Sean menatap Arasy yang tersenyum kearahnya sembari menganggukkan kepala —mengisyaratkan bahwa apa yang didengarnya sekarang ini adalah sungguhan, Keane sungguh memanggilnya dengan sebutan daddy.
“Jagoannya, dad. Makasih banyak, sayang.”
“Kakak katanya nanti malem baru pulang?”
“Kalan bilang suruh lanjut besok aja, soalnya khawatir sama kamu. Eh waktu kakak balik malah kakak dapet kejutan. Apa yang kamu khawatirin tadi nggak bener kan?”
Arasy tersenyum, ia mengangguk. Tangannya ia pakai untuk elus puncak kepala Keane yang tengah anteng dalam pangkuan Sean, menonton kartun.
“Keane.”
“Iya, papi?”
Sean tersenyum mendengar panggilan Keane pada Arasy. Tak pernah Sean sangka awalnya bahwa hari ini adalah hari dimana Keane akan merubah panggilannya kepada mereka berdua, dirinya juga Arasy.
“Keane bahagia sama Dad sama Papi?”
Si kecil menoleh ke belakang. Ia tatap kedua orang tuanya kemudian mengangguk, “Keane seneng banget punya dad sama papi!”
“Dad sama papi juga seneng punya Keane. Makasih ya udah mau jadi anaknya daddy sama papi?” lanjut Arasy, buat si lelaki kecil menggeleng pelan, “Papi jangan makasih sama Keane. Keane yang harusnya bilang makasih sama papi sama dad. Makasih udah mau rawat Keane! Keane sayang kalian berdua, banyak banyak!”
Baik hati Sean juga Arasy menghangat mendengar itu. Keduanya memberikan kecupan di pipi Keane dengan penuh kasih sayang.
“Kita lebih sayang sama Keane.”
Kini Arasy mengerti, bahwa benar adanya jika usaha yang dilakukannya tak akan sia-sia. Arasy mungkin tadi meragukan kebaikan dirinya sebagai seorang 'orang tua' pengganti, tapi sekarang Arasy tahu bahwa apa yang dilakukannya ini sudah baik.
Arasy dan Sean, keduanya mungkin belum sempurna sebagai sepasang orang tua, keduanya masih belajar untuk menjadi lebih baik. Baik kepada pasangan mereka juga kepada keluarga kecilnya.
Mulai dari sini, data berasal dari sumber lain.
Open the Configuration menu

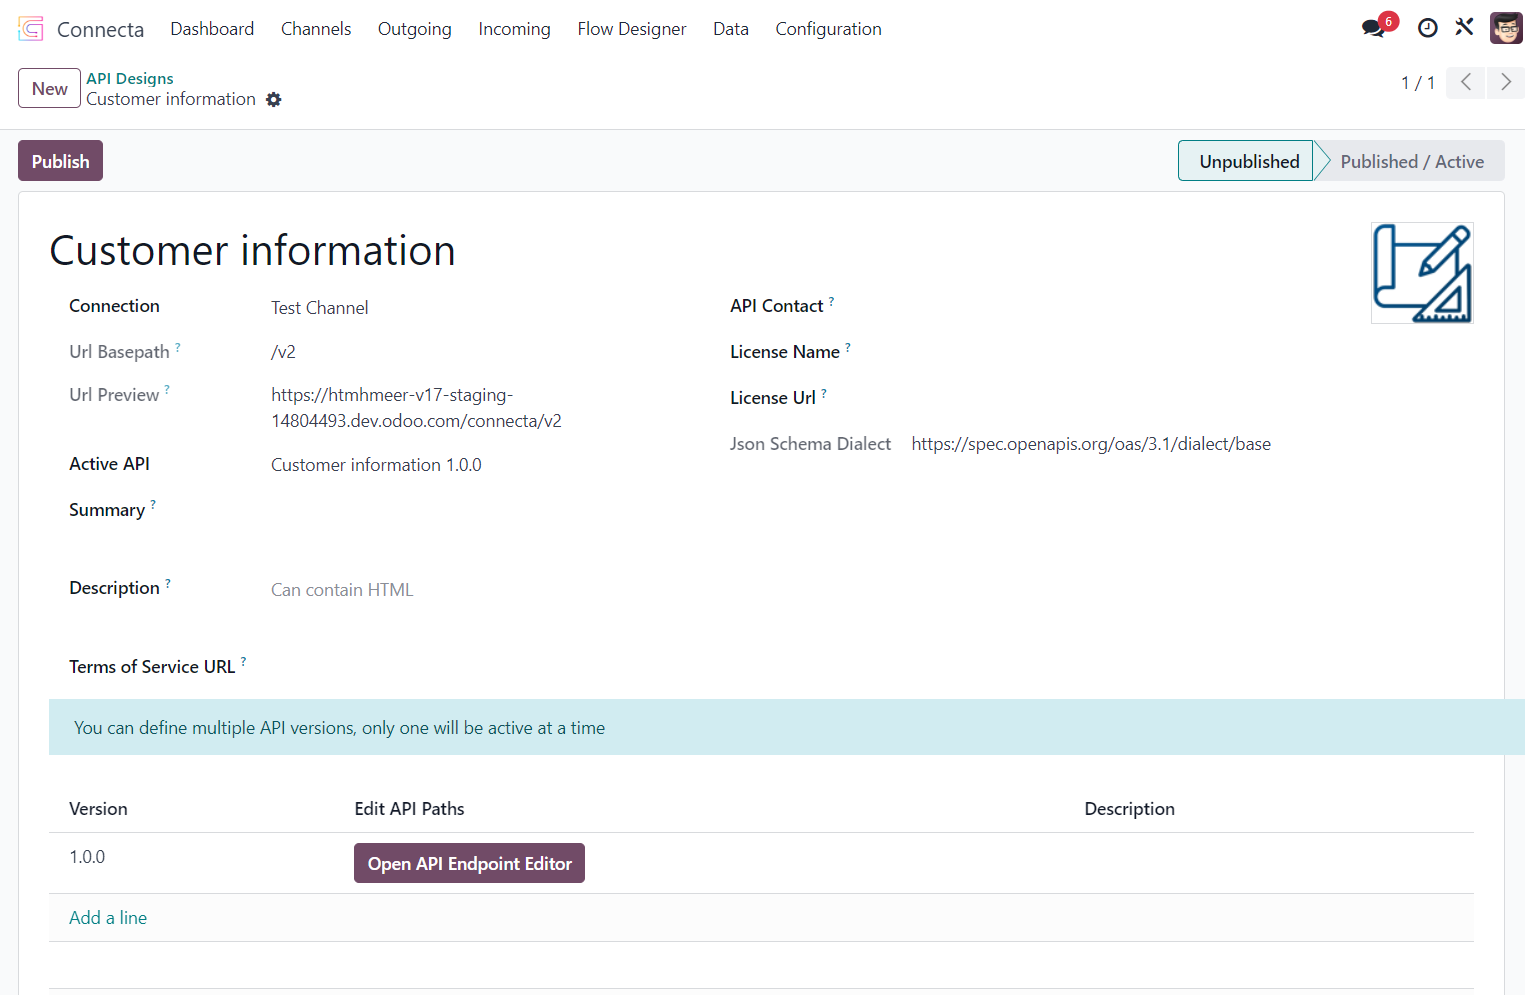(828, 29)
Tapi satu yang mereka tahu, segala usaha mereka tak akan pernah sia-sia nantinya.
Benar kata Sean tadi, Arasy tak butuh sebuah panggilan yang menunjukkan bahwa ia adalah seorang ayah, rasa sayang Keane kepadanya, segala yang ia lakukan, itu sudah cukup menunjukkan posisinya dalam hidup Keane. Jika tidak sebagai ayah, setidaknya Arasy dan Sean adalah seorang yang berharga untuk lelaki kecil itu.
Namun, jika Arasy dan Sean justru mendapatkannya, mendapatkan panggilan dari Keane, mereka bersyukur.
Yang penting sekarang ini bagi keduanya adalah bahwa Keane bahagia berada dalam rengkuhan mereka. Ketika tahu bahwa Keane baik-baik saja di antara mereka, Sean dan Arasy tak memerlukan yang lainnya.
Tak peduli bahwa Keane tak memiliki darah keduanya, Keane tetap putra mereka, yang akan mereka sayangi juga rawat, dan didik dengan sepenuh hati hingga ia dewasa.